» Exercise objective
From first line to last, the records below are to be duplicated exactly.

» Records contained in a dataset
------------

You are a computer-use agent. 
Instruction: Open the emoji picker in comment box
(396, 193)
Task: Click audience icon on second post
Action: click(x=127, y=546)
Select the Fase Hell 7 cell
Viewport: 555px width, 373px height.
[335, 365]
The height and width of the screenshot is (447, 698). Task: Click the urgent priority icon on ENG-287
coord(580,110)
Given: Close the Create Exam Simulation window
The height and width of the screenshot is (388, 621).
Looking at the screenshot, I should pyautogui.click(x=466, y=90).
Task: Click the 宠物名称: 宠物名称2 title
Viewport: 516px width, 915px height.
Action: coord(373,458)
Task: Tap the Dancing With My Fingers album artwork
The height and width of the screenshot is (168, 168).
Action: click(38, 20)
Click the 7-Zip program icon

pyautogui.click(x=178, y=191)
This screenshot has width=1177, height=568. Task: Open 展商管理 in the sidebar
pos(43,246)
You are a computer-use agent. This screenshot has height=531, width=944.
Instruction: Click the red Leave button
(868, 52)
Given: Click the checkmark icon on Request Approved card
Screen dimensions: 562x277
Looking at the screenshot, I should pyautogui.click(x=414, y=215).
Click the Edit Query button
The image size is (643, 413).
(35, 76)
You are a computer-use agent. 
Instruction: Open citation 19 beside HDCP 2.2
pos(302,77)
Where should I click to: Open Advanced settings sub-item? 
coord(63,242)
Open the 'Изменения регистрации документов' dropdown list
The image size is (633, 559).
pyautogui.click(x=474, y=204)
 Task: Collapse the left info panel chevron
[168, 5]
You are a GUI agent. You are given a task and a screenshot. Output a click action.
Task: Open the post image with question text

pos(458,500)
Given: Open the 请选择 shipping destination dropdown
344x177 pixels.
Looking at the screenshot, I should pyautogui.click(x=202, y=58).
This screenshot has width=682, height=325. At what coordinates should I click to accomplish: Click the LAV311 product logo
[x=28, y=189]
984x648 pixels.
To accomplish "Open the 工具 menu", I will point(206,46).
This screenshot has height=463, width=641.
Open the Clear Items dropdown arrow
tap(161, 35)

------------

» Task result
You are a computer-use agent. 
Instruction: Open the emoji picker in comment box
(396, 193)
Task: Click audience icon on second post
Action: click(x=127, y=546)
Select the Fase Hell 7 cell
Viewport: 555px width, 373px height.
[335, 365]
The height and width of the screenshot is (447, 698). Task: Click the urgent priority icon on ENG-287
coord(580,110)
Given: Close the Create Exam Simulation window
The height and width of the screenshot is (388, 621).
Looking at the screenshot, I should pyautogui.click(x=466, y=90).
Task: Click the 宠物名称: 宠物名称2 title
Viewport: 516px width, 915px height.
Action: coord(373,458)
Task: Tap the Dancing With My Fingers album artwork
The height and width of the screenshot is (168, 168).
Action: click(38, 20)
Click the 7-Zip program icon

pyautogui.click(x=178, y=191)
This screenshot has width=1177, height=568. Task: Open 展商管理 in the sidebar
pos(43,246)
You are a computer-use agent. This screenshot has height=531, width=944.
Instruction: Click the red Leave button
(868, 52)
Given: Click the checkmark icon on Request Approved card
Screen dimensions: 562x277
Looking at the screenshot, I should pyautogui.click(x=414, y=215).
Click the Edit Query button
The image size is (643, 413).
(35, 76)
You are a computer-use agent. 
Instruction: Open citation 19 beside HDCP 2.2
pos(302,77)
Where should I click to: Open Advanced settings sub-item? 
coord(63,242)
Open the 'Изменения регистрации документов' dropdown list
The image size is (633, 559).
pyautogui.click(x=474, y=204)
 Task: Collapse the left info panel chevron
[168, 5]
You are a GUI agent. You are given a task and a screenshot. Output a click action.
Task: Open the post image with question text

pos(458,500)
Given: Open the 请选择 shipping destination dropdown
344x177 pixels.
Looking at the screenshot, I should pyautogui.click(x=202, y=58).
This screenshot has width=682, height=325. At what coordinates should I click to accomplish: Click the LAV311 product logo
[x=28, y=189]
984x648 pixels.
To accomplish "Open the 工具 menu", I will point(206,46).
This screenshot has height=463, width=641.
Open the Clear Items dropdown arrow
tap(161, 35)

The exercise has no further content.